A polêmica da Anistia: uma conversa com Paulo Vannuchi, secretário nacional de Direitos Humanos | Raul Jungmann

A polêmica da Anistia: uma conversa com Paulo Vannuchi, secretário nacional de Direitos Humanos

Anteontem recebi a ligação de um velho e querido amigo, Paulo Sérgio Pinheiro, cardeal e referência maior na área de direitos humanos em nosso Pais e delegado especial da ONU para o tema.

Falamos longamente sobre o III PNDH (Plano Nacional de Direitos Humanos) e o impasse da atual crise decorrente da Comissão da Verdade. Resolvi, então, ligar para o secretário nacional de Direitos Humanos, Paulo Vannuchi, que está de férias. Antecipei, assim, meu propósito de ouvi-lo sobre o que se passara.

Abaixo, um resumo do que conversamos, eu e Vannuchi, tendo eu o cuidado de avisá-lo que iria por neste meu Portal uma síntese do principais pontos da sua fala. Eis os pontos:

a. Quando o presidente Lula fez escala em Natal, rumo a Copenhague, no dia 15 de dezembro, o ministro da Defesa, Nélson Jobim, falou pra ele que a expressão “repressão política”  deveria ser complementada com a referência a “conflitos políticos”. Ou seja, além dos militares e civis que participaram da repressão, deveriam ser objeto de investigação os militantes da esquerda que pegaram em armas.

b. O presidente da República concordou e Gilberto Carvalho me ligou na madrugada do mesmo dia para avisar que teria que mudar o texto do III PNDH. Falei pro Gilberto que não dava mais. Que o material já tava na gráfica, que o lançamento do III PNDH estava super atrasado e que qualquer modificação poderia ser feita mais adiante, quando do envio do projeto de lei.

c. Claro, não me agradava a fórmula. Os militantes da esquerda foram investigados e condenados, essa parte da história é pública. Mas, afinal, tudo até ali tinha sido negociado com a Defesa, com o Jobim. Inclusive, em setembro eu tinha ido pessoalmente levar o III PNDH a ele, que me devolvera o texto com três mudanças. Foi uma luta com o pessoal dos direitos humanos, mas aceitamos tudo, então porque aquela mudança de última hora?

d. Mas eu quero deixar claro que não serei obstáculo, que não criarei problema algum para a inserção da expressão proposta pelo ministro Jobim. Em algum momento, deixa passar isso ai, eu vou falar o que penso e o que se passou. Não tivemos intenção alguma de promover essa crise, muito menos traímos ou rompemos pacto algum.

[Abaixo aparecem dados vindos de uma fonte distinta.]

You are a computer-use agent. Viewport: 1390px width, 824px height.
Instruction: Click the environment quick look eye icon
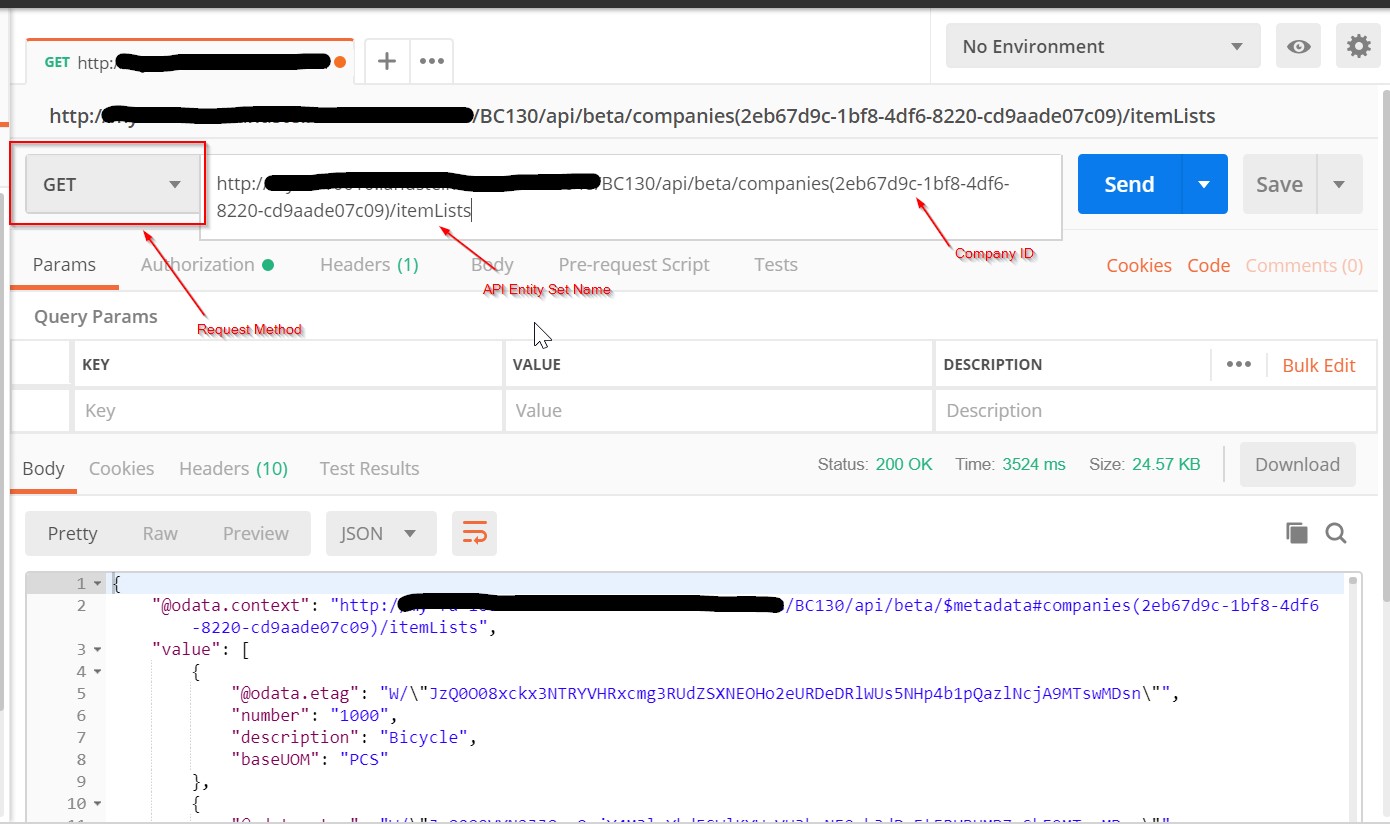coord(1298,47)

e. Entendo que se o Congresso não quiser, se a sociedade não quiser, essa questão não vai adiante, e se quiser vai. Não somos nós, não sou eu que decido isso. É o Congresso, o parlamento. E se ele quiser isso, ficara lá dez, quinze anos. É do jogo democrático. E lá, na Comissão (da Verdade), não tem julgamento de ninguém, não. Isso quem decidirá, isso está no STF. É lá que essa questão vai ser definitivamente resolvida, e não por nós.

f. Outra coisa que quero esclarecer: não nos propomos a extinguir ou mudar a Lei da Anistia, embora tenha passado essa impressão. Isso quem vai decidir, repito, é o Judiciário, o STF. Agora, direito à verdade, à memória, a saber o que se passou, isso é inegociável e todas as nações que passaram por isso, por esse processo, o fizeram. Até para que tais fatos não se repitam nunca mais.

Do que vai acima se deduz que a distância entre os Diretos Humanos e a Defesa, em que pese a crise e suas seqüelas, não é insuperável, já que ambos concordam com a redação “repressão política e conflitos políticos”, ou seja, que os dois lados sejam objeto da Comissão da Verdade.

Ainda que interessados em conhecer todos os aspectos dessa crise, essa não é uma questão de governo versus oposição, mas um assunto que envolve aspectos institucionais, morais, éticos e de Estado graves e abrangentes. Daí que vou propor que o convite aos ministros da Defesa e dos Direitos Humanos para participarem de audiência pública na Câmara dos Deputados seja encaminhado por nós, da posição, e um parlamentar da base do governo.

Para sinalizar, claramente, que nessa questão, todos nós temos responsabilidades e deveres, ainda que diferenciados.